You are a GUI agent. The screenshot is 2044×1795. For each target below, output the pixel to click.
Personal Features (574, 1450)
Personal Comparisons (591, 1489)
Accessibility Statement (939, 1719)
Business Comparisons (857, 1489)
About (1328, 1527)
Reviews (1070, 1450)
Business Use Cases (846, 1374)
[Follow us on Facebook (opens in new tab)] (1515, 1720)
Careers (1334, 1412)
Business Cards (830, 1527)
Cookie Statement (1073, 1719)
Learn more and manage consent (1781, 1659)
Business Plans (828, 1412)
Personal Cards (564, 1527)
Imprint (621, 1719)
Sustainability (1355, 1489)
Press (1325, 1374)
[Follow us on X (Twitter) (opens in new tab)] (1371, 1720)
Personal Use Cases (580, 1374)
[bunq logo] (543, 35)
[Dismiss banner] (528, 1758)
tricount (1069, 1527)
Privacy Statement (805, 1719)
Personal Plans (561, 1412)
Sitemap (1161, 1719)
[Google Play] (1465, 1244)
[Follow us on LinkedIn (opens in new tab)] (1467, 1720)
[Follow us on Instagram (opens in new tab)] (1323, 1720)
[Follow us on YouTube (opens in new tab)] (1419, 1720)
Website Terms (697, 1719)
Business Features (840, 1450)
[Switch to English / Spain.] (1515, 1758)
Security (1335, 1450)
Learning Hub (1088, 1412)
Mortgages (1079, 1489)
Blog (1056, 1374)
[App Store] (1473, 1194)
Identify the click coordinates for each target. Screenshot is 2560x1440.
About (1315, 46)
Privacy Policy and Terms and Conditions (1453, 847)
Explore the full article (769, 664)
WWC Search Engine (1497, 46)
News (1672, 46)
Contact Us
§ §
◆ PROBLEM DESCRIPTION
Restate the records above verbatim up to and including the line containing "Business Features (840, 1450)".

◆ OUTPUT FOR THIS EXERCISE
You are a GUI agent. The screenshot is 2044×1795. For each target below, output the pixel to click.
Personal Features (574, 1450)
Personal Comparisons (591, 1489)
Accessibility Statement (939, 1719)
Business Comparisons (857, 1489)
About (1328, 1527)
Reviews (1070, 1450)
Business Use Cases (846, 1374)
[Follow us on Facebook (opens in new tab)] (1515, 1720)
Careers (1334, 1412)
Business Cards (830, 1527)
Cookie Statement (1073, 1719)
Learn more and manage consent (1781, 1659)
Business Plans (828, 1412)
Personal Cards (564, 1527)
Imprint (621, 1719)
Sustainability (1355, 1489)
Press (1325, 1374)
[Follow us on X (Twitter) (opens in new tab)] (1371, 1720)
Personal Use Cases (580, 1374)
[bunq logo] (543, 35)
[Dismiss banner] (528, 1758)
tricount (1069, 1527)
Privacy Statement (805, 1719)
Personal Plans (561, 1412)
Sitemap (1161, 1719)
[Google Play] (1465, 1244)
[Follow us on LinkedIn (opens in new tab)] (1467, 1720)
[Follow us on Instagram (opens in new tab)] (1323, 1720)
[Follow us on YouTube (opens in new tab)] (1419, 1720)
Website Terms (697, 1719)
Business Features (840, 1450)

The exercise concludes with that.